━━━━━ The input ━━━━━

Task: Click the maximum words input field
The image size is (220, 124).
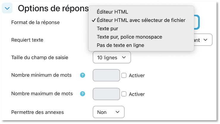Action: tap(106, 94)
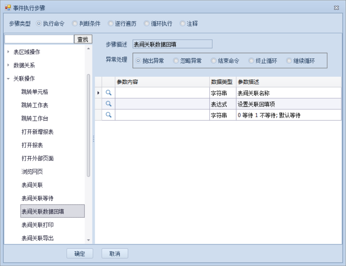Confirm with the 确定 button
The height and width of the screenshot is (266, 346).
point(80,254)
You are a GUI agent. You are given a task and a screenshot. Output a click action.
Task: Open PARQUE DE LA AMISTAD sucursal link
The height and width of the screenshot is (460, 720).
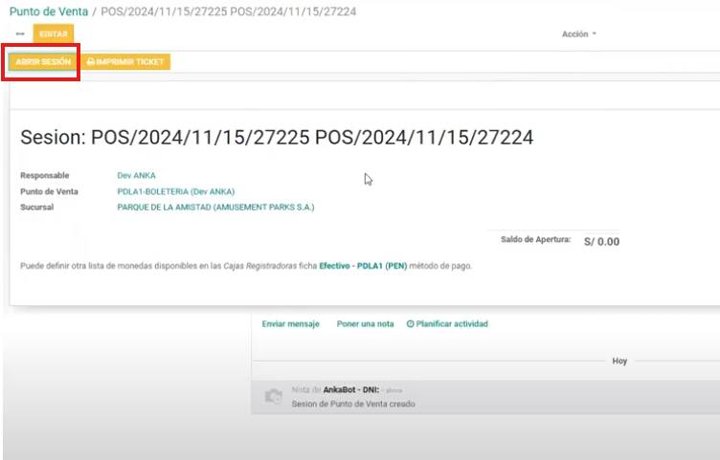click(215, 207)
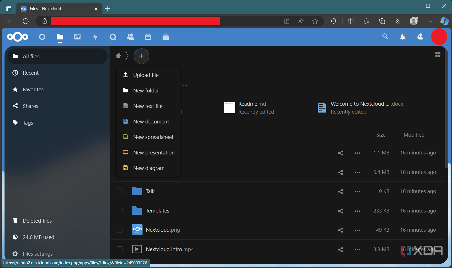Select the Nextcloud.png file checkbox
Viewport: 452px width, 268px height.
coord(120,230)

━━━━━

▸ **What this task involves**: Give back all of the lines above word for word, leaving out the pictures.

▸ **Finished task**:
Task: Click the maximum words input field
The image size is (220, 124).
Action: tap(106, 94)
Confirm with the 确定 button
The height and width of the screenshot is (266, 346).
point(80,254)
You are a GUI agent. You are given a task and a screenshot. Output a click action.
Task: Open PARQUE DE LA AMISTAD sucursal link
The height and width of the screenshot is (460, 720).
click(215, 207)
Select the Nextcloud.png file checkbox
Viewport: 452px width, 268px height.
coord(120,230)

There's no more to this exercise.